▶ The problem:
Quote exactly, and only, the lines of the material below from the line with "Screen dimensions: 109x163" through the line with "Switch to Részletes".

▶ Information given:
▬▬▬

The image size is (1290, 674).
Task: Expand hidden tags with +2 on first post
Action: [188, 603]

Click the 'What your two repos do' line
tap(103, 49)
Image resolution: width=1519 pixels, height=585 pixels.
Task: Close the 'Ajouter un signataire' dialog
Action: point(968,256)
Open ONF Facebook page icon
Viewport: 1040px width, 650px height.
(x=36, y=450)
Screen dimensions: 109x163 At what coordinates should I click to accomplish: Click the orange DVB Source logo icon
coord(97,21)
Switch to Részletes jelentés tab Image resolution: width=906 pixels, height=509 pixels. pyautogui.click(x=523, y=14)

▬▬▬

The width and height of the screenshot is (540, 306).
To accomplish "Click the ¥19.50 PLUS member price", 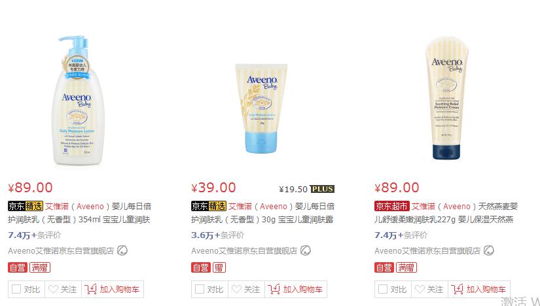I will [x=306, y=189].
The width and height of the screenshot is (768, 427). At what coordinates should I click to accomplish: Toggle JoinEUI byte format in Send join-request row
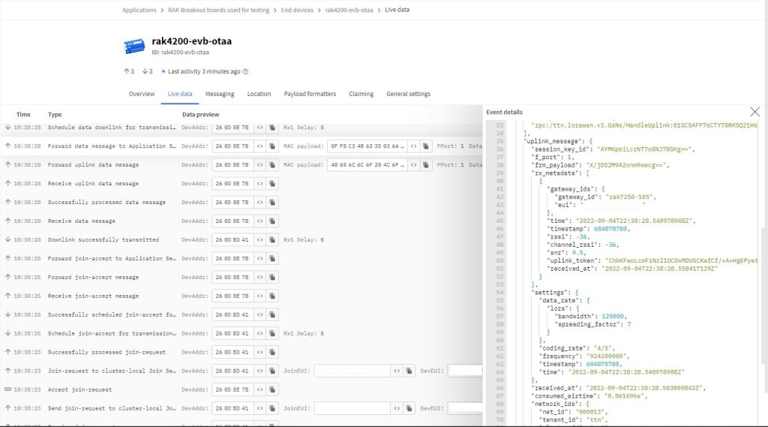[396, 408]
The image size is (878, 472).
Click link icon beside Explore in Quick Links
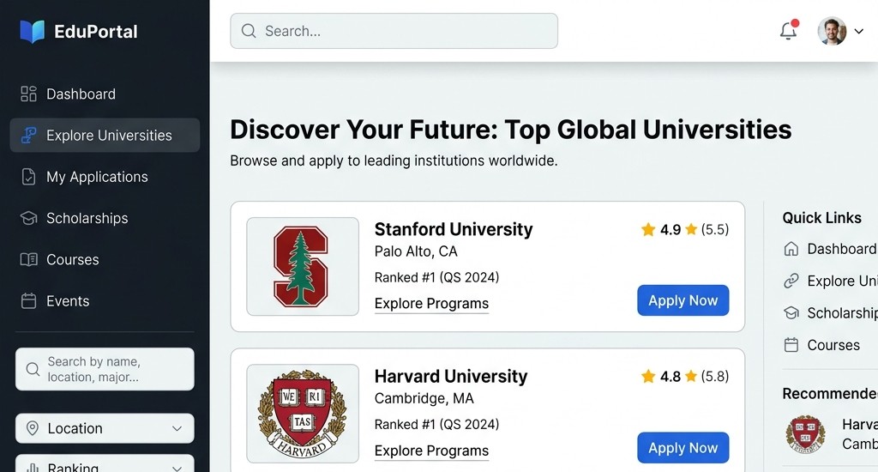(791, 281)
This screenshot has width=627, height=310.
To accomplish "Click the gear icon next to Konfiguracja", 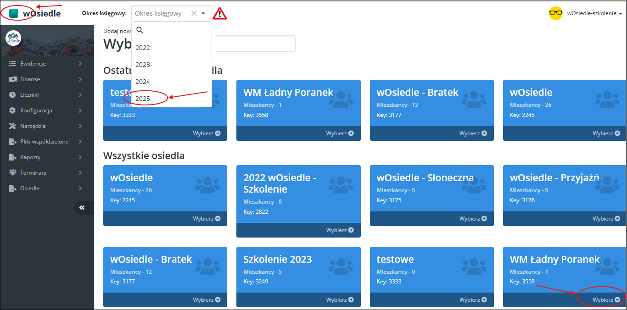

▬▬▬

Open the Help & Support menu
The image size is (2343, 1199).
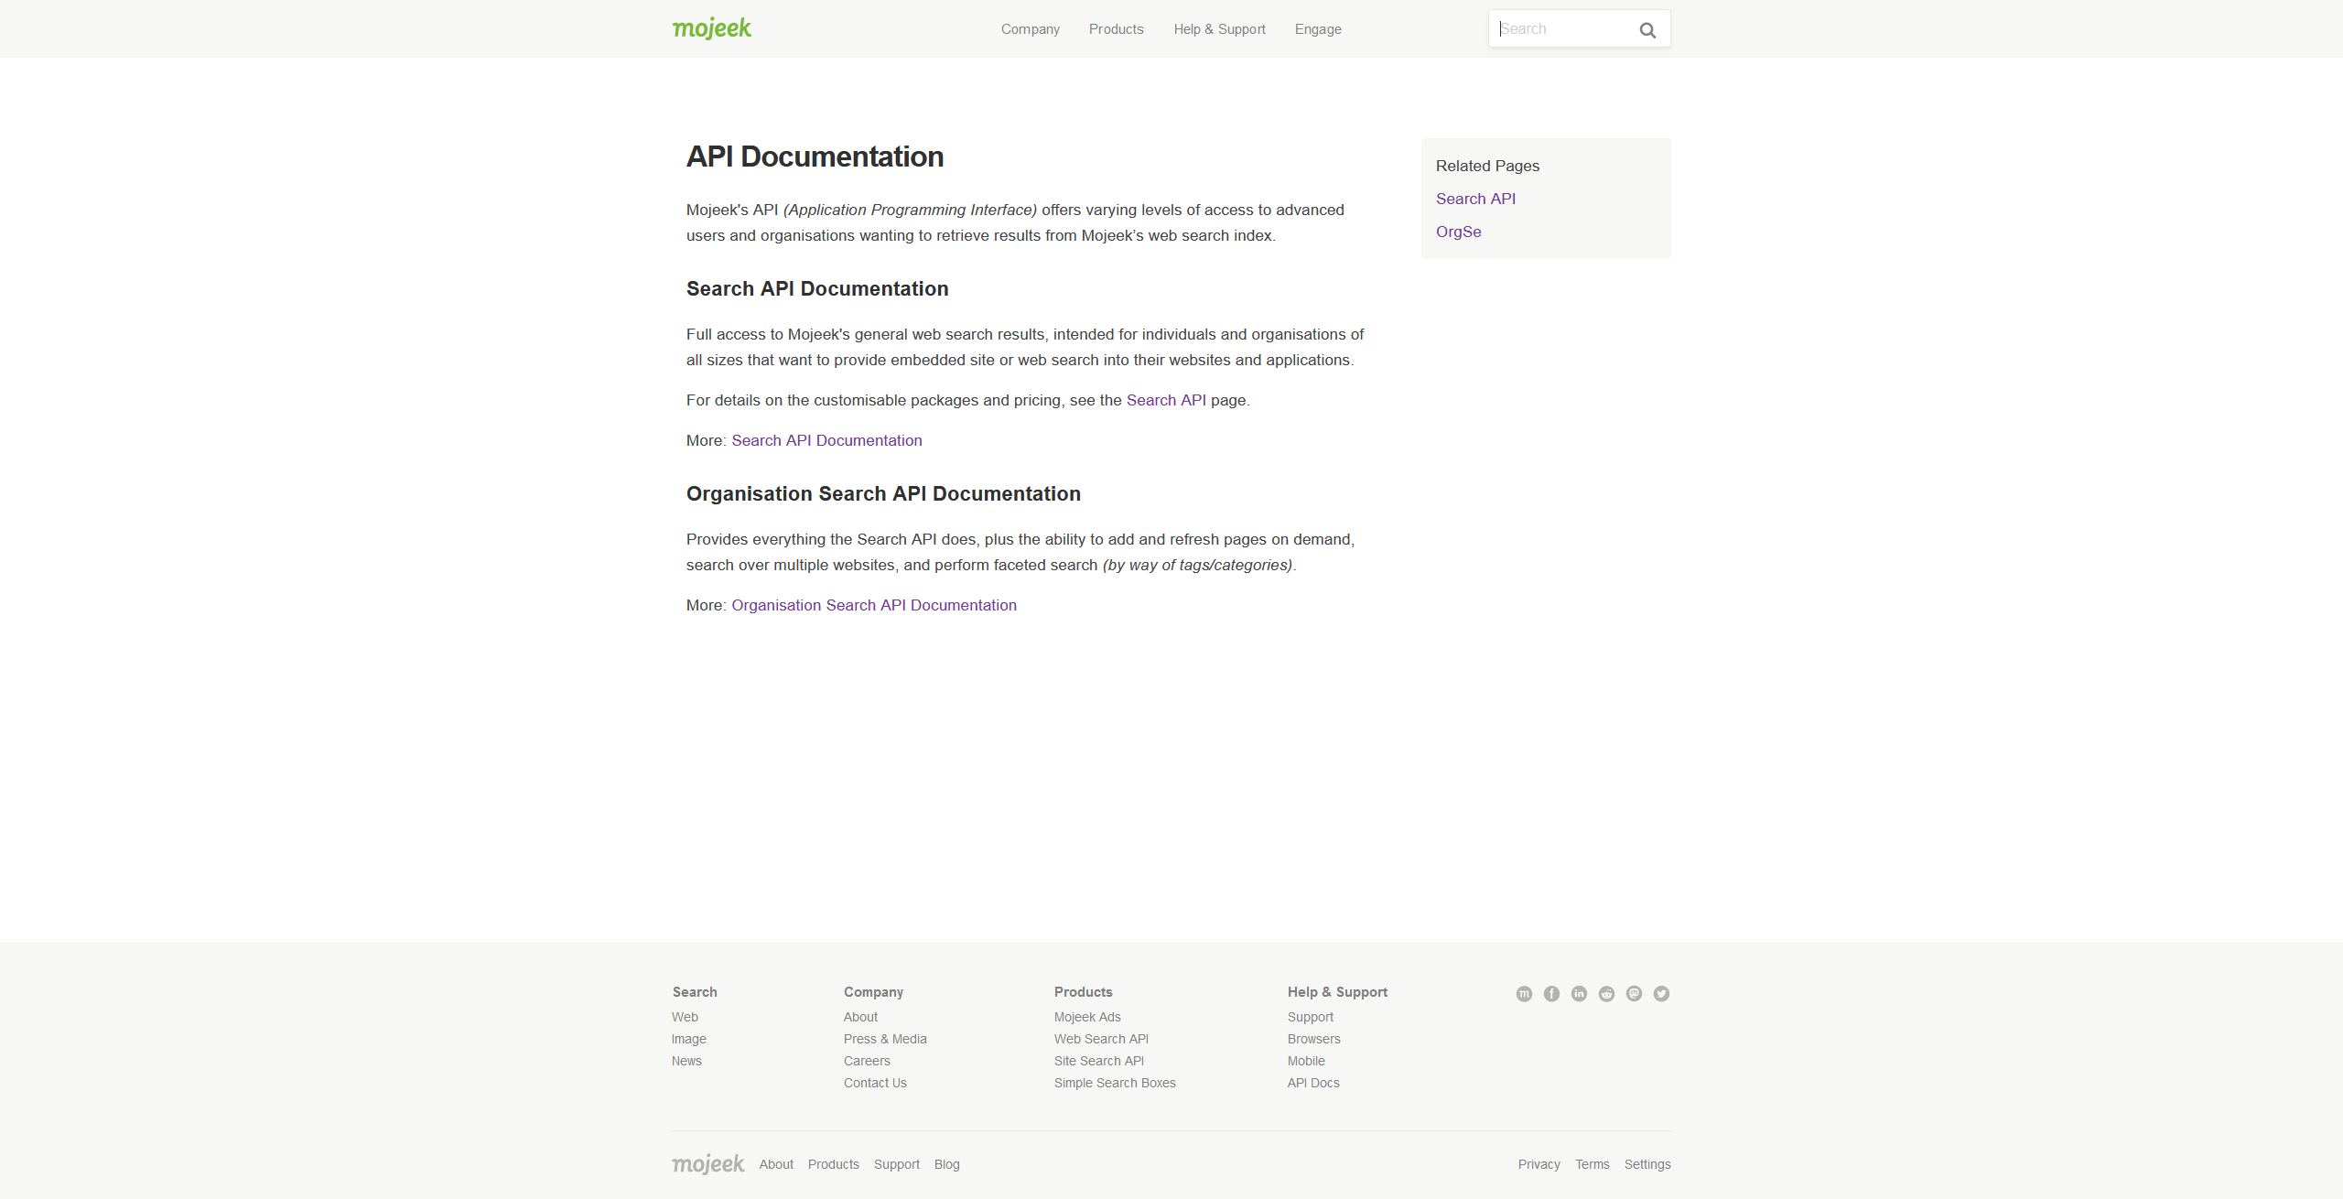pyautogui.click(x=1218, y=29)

▬▬▬

▶ Task solution:
Screen dimensions: 109x163 At what coordinates should I click to accomplish: Click the orange DVB Source logo icon
coord(97,21)
Switch to Részletes jelentés tab Image resolution: width=906 pixels, height=509 pixels. pyautogui.click(x=523, y=14)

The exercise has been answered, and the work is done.